The average life of Canadian women is 73.75 years and the standard deviation of the women's life expectancy in Canada is 6.5 years. Using the Chebyshev's theorem, determine the minimum percentage of women in Canada whose life expectancy is between 64 and 83.5 years. Round your answer to 2 decimal places and express as a percentage (%).
Some hints:
This theorem says
1. Within two standard deviations of the mean, you will find at least 75% of the data.
2. Within three standard deviations of the mean, you will find at least 89% of the data.
Here's how the formula shows this:
Formula is 1 - (1/k^2) ---> ^2 means squared.
If k = 2 (representing two standard deviations), we have this:
1 - (1/2^2) = 1 - (1/4) = 3/4 or .75 or 75%
If k = 3 (representing three standard deviations), we have this:
1 - (1/3^2) = 1 - (1/9) = 8/9 or approximately .89 or 89%
Looking at your problem, the difference between the mean and the data given is 1.5 standard deviations.
Therefore, we have this:
1 - (1/1.5^2) = 1 - (1/2.25) = 1 - 0.44 = 0.56 = 56%
I hope this helps.
asasdas
To determine the minimum percentage of women in Canada whose life expectancy is between 64 and 83.5 years using Chebyshev's theorem, we need to calculate the number of standard deviations away from the mean each of these values lies.
Let's start with the lower bound, which is 64 years. To find the number of standard deviations away from the mean, we subtract the mean (73.75) from the lower bound (64) and divide by the standard deviation (6.5):
z1 = (64 - 73.75) / 6.5 = -1.48
Next, we'll do the same for the upper bound, which is 83.5 years:
z2 = (83.5 - 73.75) / 6.5 = 1.5
Now that we have the number of standard deviations for both values, we can apply Chebyshev's theorem. According to Chebyshev's theorem, at least (1 - 1/z^2) of the data lies within z standard deviations from the mean.

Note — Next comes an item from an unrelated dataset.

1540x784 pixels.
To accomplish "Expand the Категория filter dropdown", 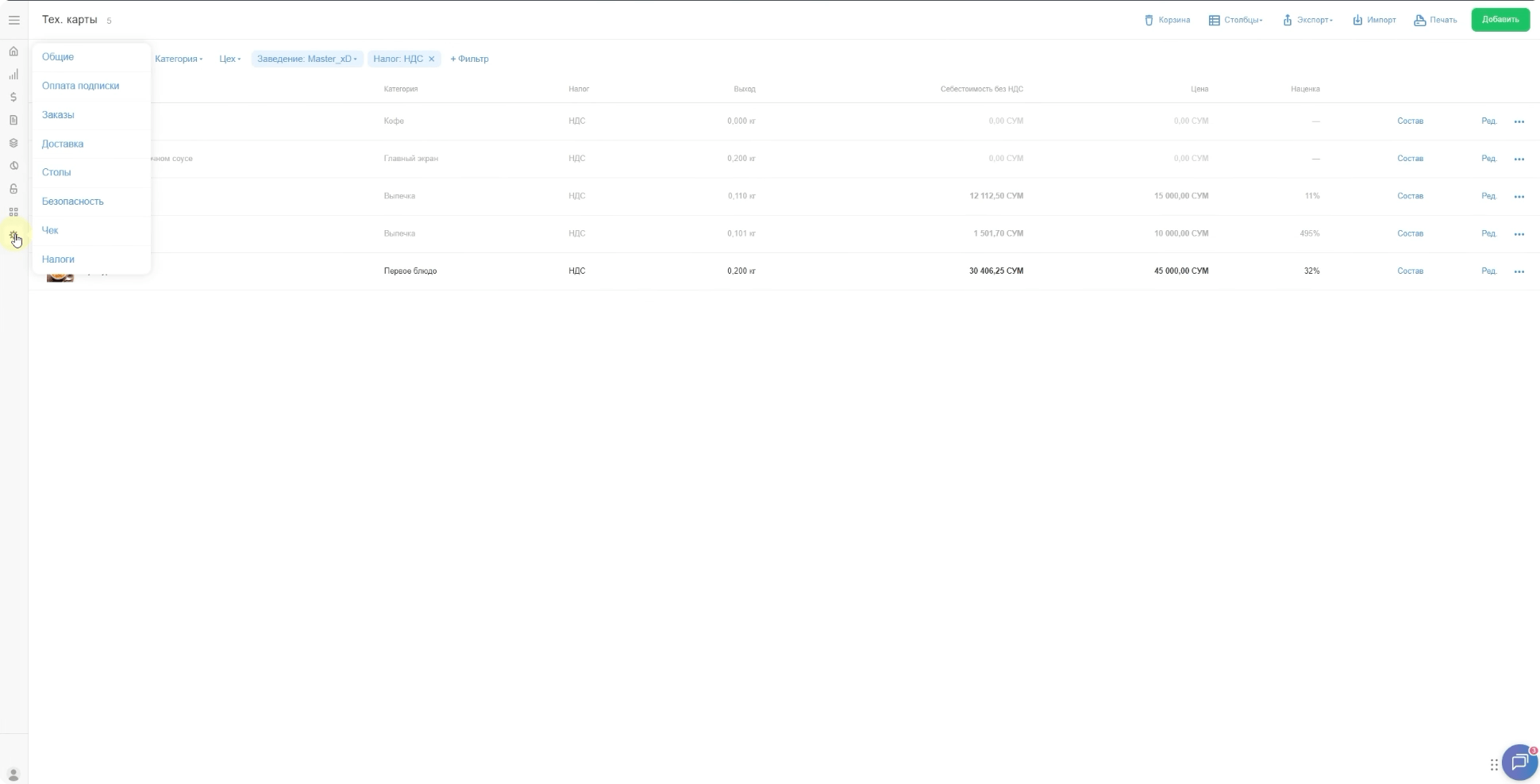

For z1 = -1.48, the minimum percentage of data within this range is 1 - 1/(-1.48)^2.
For z2 = 1.5, the minimum percentage of data within this range is 1 - 1/(1.5)^2.
Calculating these values:
Percentage for z1 = 1 - 1/(-1.48)^2 = 0.7441 = 74.41%
Percentage for z2 = 1 - 1/(1.5)^2 = 0.7778 = 77.78%
Therefore, the minimum percentage of women in Canada whose life expectancy is between 64 and 83.5 years, according to Chebyshev's theorem, is 74.41% and 77.78% when rounded to 2 decimal places and expressed as a percentage.

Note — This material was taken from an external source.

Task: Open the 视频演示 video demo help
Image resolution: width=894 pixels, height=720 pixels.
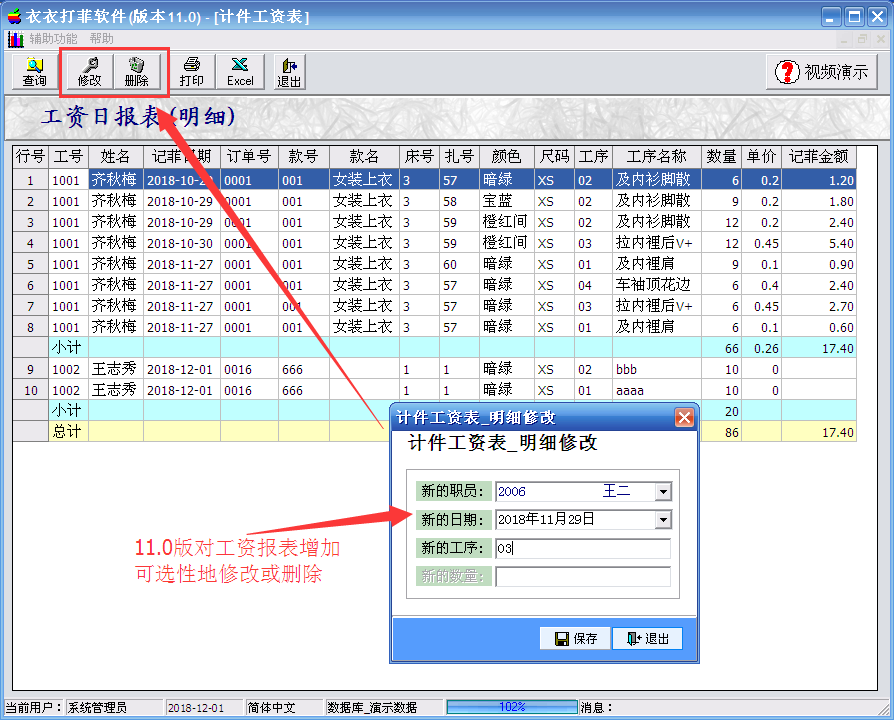Action: pos(822,72)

To use Chebyshev's theorem to determine the minimum percentage of women in Canada whose life expectancy is between 64 and 83.5 years, we can use the inequality:
\[1 - \frac{1}{{k^2}} \leq \frac{{\text{{number of values in the range}}}}{{\text{{total number of values}}}} \leq 1 - \frac{1}{{k^2}}\]
where \(k\) is the number of standard deviations from the mean.
First, let's calculate the number of standard deviations for each endpoint of the range:
For the lower endpoint (64 years):
\(k = \frac{{\text{{value}} - \text{{mean}}}}{{\text{{standard deviation}}}} = \frac{{64 - 73.75}}{{6.5}} \approx -1.50\)
For the upper endpoint (83.5 years):
\(k = \frac{{\text{{value}} - \text{{mean}}}}{{\text{{standard deviation}}}} = \frac{{83.5 - 73.75}}{{6.5}} \approx 1.50\)
Now, we can determine the minimum percentage using \(k = 1.50\):
\[1 - \frac{1}{{(1.5)^2}} \leq \text{{percentage}} \leq 1 - \frac{1}{{(1.5)^2}}\]
Calculating this inequality:
\[1 - \frac{1}{{2.25}} \leq \text{{percentage}} \leq 1 - \frac{1}{{2.25}}\]
\[1 - \frac{4}{9} \leq \text{{percentage}} \leq 1 - \frac{4}{9}\]
\[\frac{5}{9} \leq \text{{percentage}} \leq \frac{5}{9}\]
Since the minimum value is equal to the maximum value, the minimum percentage of women in Canada whose life expectancy is between 64 and 83.5 years is \(\frac{5}{9}\) or approximately 0.56 rounded to two decimal places. In percentage form, this is approximately 56%.